Clint Byrum clint at fewbar.com
Tue May 3 05:10:37 UTC 2016

Excerpts from Jay Pipes's message of 2016-05-02 10:43:21 -0700:
> On 05/02/2016 11:51 AM, Mike Bayer wrote:
> > On 05/02/2016 07:38 AM, Matthieu Simonin wrote:
> >> As far as we understand the idea of an ORM is to hide the relational
> >> database with an Object oriented API.
> >
> > I actually disagree with that completely.  The reason ORMs are so
> > maligned is because of this misconception; developer attempts to use an
> > ORM so that they will need not have to have any awareness of their
> > database, how queries are constructed, or even its schema's design;
> > witness tools such as Django ORM and Rails ActiveRecord which promise
> > this.   You then end up with an inefficient and unextensible mess
> > because the developers never considered anything about how the database
> > works or how it is queried, nor do they even have easy ways to monitor
> > or control it while still making use of the tool.   There are many blog
> > posts and articles that discuss this and it is in general known as the
> > "object relational impedance mismatch".
> >
> > SQLAlchemy's success comes from its rejection of this entire philosophy.

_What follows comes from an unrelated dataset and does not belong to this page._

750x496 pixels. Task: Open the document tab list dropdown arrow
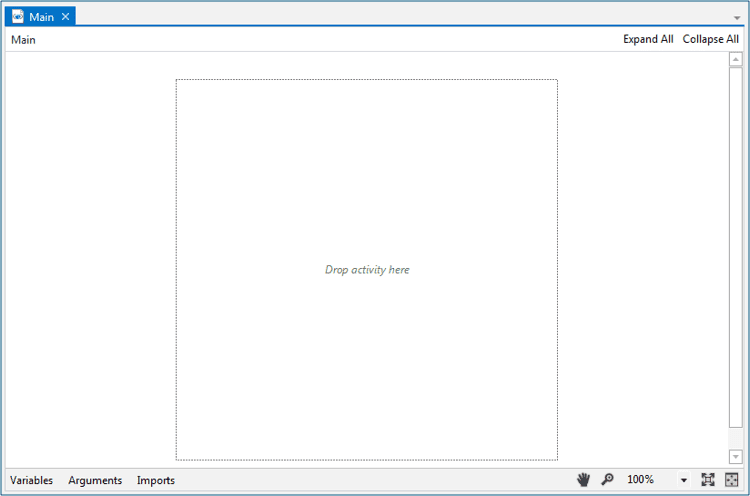pyautogui.click(x=737, y=18)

> >   The purpose of SQLAlchemy's ORM is not to "hide" anything but rather
> > to apply automation to the many aspects of relational database
> > communication as well as row->object mapping that otherwise express
> > themselves in an application as either a large amount of repetitive
> > boilerplate throughout an application or as an awkward series of ad-hoc
> > abstractions that don't really do the job very well.   SQLAlchemy is
> > designed to expose both the schema design as well as the structure of
> > queries completely.   My talk at [1] goes into this topic in detail
> > including specific API architectures that facilitate this concept.
> >
> > It's for that reason that I've always rejected notions of attempting to
> > apply SQLAlchemy directly on top of a datastore that is explicitly
> > non-relational.   By doing so, you remove a vast portion of the
> > functionality that relational databases provide and there's really no
> > point in using a tool like SQLAlchemy that is very explicit about DDL
> > and SQL on top of that kind of database.
> >
> > To effectively put SQLAlchemy on top of a non-relational datastore, what
> > you really want to do is build an entire SQL engine on top of it.  This
> > is actually feasible; I was doing work for the now-defunct FoundationDB
> > (was bought by Apple) who had a very good implementation of
> > SQL-on-top-of-distributed keystore going, and the Cockroach and TiDB
> > projects you mention are definitely the most appropriate choice to take
> > if a certain variety of distribution underneath SQL is desired.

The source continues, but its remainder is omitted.